100 grams White Whole Wheat Flour (KAF)

50 grams White Rye (KAF)

30 grams Wheat Germ

50 grams Hazelnut Flour

26 grams Pecan Butter

53 grams Chopped Pecans

400 grams Water (85 - 90 degrees F.)

18 grams Sea Salt (or table salt)


Mix 350 grams of the water with the levain and break it up with your hands or a spoon.    Next add the flours and mix on low for 2 minutes.  Let the dough rest for 25 minutes and then add the soaker, levain, pecan butter, remainder of water and the salt and mix on low for 4 minutes.  Add the chopped nuts and mix on low for 1 additional minute.  Transfer the dough to your work surface.  Resist the urge to add too much bench flour (I didn't add any) and use a bench scraper to do about 5-6 stretch and folds.  Put the dough into a lightly oiled container/bowl and let it sit for 15 minutes.  Do another stretch and fold in the bowl.  Cover the bowl and let it sit for another 15-20 minutes.  Do this 2 additional times waiting about 15 minutes between S&F's.  By the last S&F the dough should start developing some gluten strength.  Let the dough sit out at room temperature for around 1.5 to 2 hours.  Do one last stretch and fold and put in your refrigerator overnight for 12-36 hours.

The next day take the dough out of the refrigerator and let it sit out at room temperature for 1.5 hours.  After 1.5 hours you can form it into loaves and put them in floured bannetons and let them rise covered for 2 hours (note: make sure to watch the dough and depending on the temperature of your kitchen and the refrigerator adjust your timing as needed).

Score the loaves as desired and prepare your oven for baking with steam.  I use a heavy-duty baking sheet on the bottom rung of my oven and I pour 1 cup of boiling water into the pan as soon as I load the loaves in the oven.  Pre-heat your oven to 500 degrees F. before placing the loaves in the oven.

Once the loaves are loaded onto your baking stone and you add your steam turn the oven down to 450 degrees and bake until both loaves are golden brown and reach an internal temperature of 200 - 210 degrees F.  For an extra crispy crust once done baking turn the oven off and crack the door and leave the loaves in the oven for another 10-15 minutes.  Once done place on a wire cooling rack and resist the temptation to cut the bread until they are sufficiently cooled.

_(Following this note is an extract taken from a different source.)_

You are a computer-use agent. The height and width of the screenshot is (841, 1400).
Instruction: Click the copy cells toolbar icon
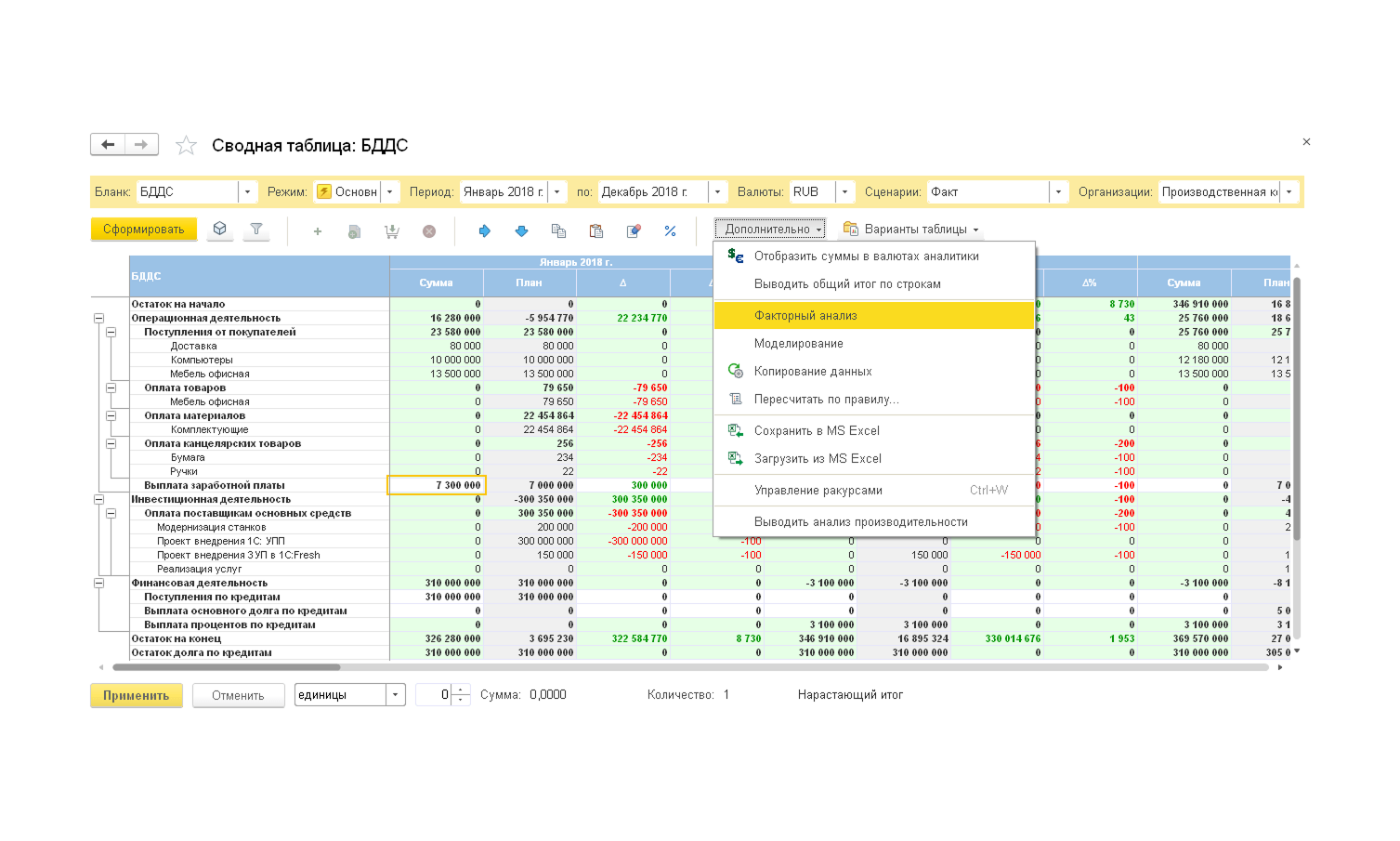[x=558, y=230]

For some of my older posts you can search TFL site or visit my other blog at

Balloon Flowers


varda's picture

And I'm sure very flavorful given what's in it.     Now, to continue our "what's that plant" series - what is the variegated grass (?)  in the second garden shot?  -Varda

isand66's picture

Thanks Varda. The variegated grass is a Japanese variety. I have to look and see what it's called and I will get back to you. It is one of my favorites.

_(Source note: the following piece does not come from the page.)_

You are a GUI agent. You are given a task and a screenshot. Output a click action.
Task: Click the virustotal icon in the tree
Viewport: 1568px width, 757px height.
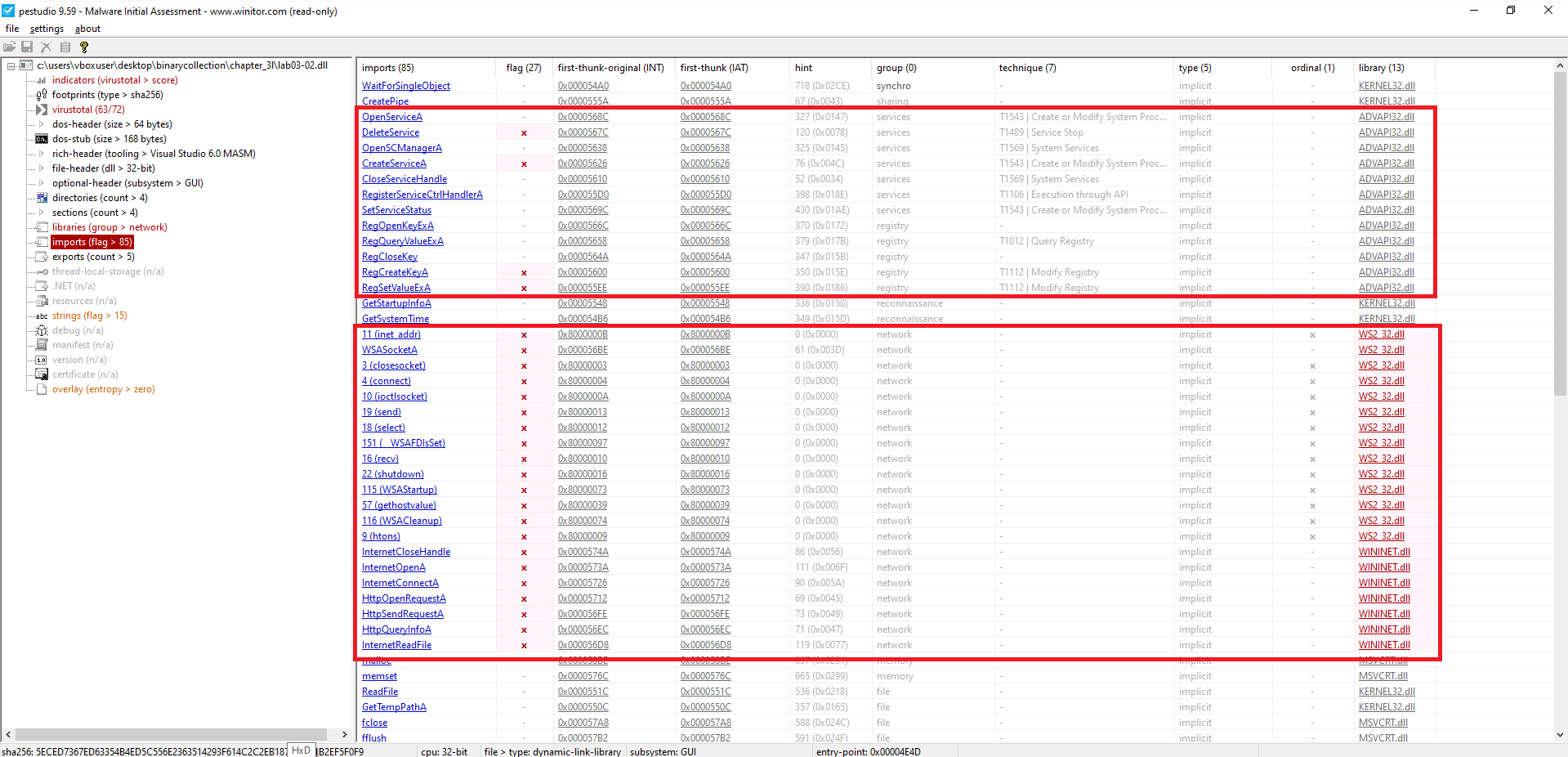[42, 110]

Actually it's a variegated Lily Turf.  I was thinking of a different photo I took.

pmccool's picture

If you love all things pecan, do try Two Ton Bourbon Pecan Cake.  It's good stuff!  You get loads of pecans and, as a bonus, bourbon too!  


isand66's picture

Paul that soundincredible!   Do yougave the recipe you can share! 

pmccool's picture

It is linked to a recipe.


isand66's picture


I didn't see that on my phone.   Will have to twist my wife's  arm to make it as she is the cake baker.

dabrownman's picture

some very nice tasting bread Ian.  I'm not into pecans  in a big way but this bread might just change my thinking!.  What a nice looking boule too.  The basket seems to work out well.  Thanks for shopping at Goodwill.  We do work for them and help where we can.  They are a fine charity, that helps young folks and others in need of jobs and training.  A very high percentage of cash they generate also goes directly to those who need it too - no waste on admin and fundraising costs - plus they supply a great number of jobs to boot too - something few charities actually do. 

I posted on of my boules today using a Goodwill basket too!  It worked great.

Nice baking as usual Ian.

isand66's picture

Thanks DA.  If you don't like Pecans you can always use the nut of your choice.

The millet also give this bread a very interesting texture and taste and adds a nice crunch.

Hope your trip is going well.

Will check out your post.

I bought several different baskets from Good Will after seeing your collection and go back every once in a while to see what's new.  It's always nice to try and help where we can.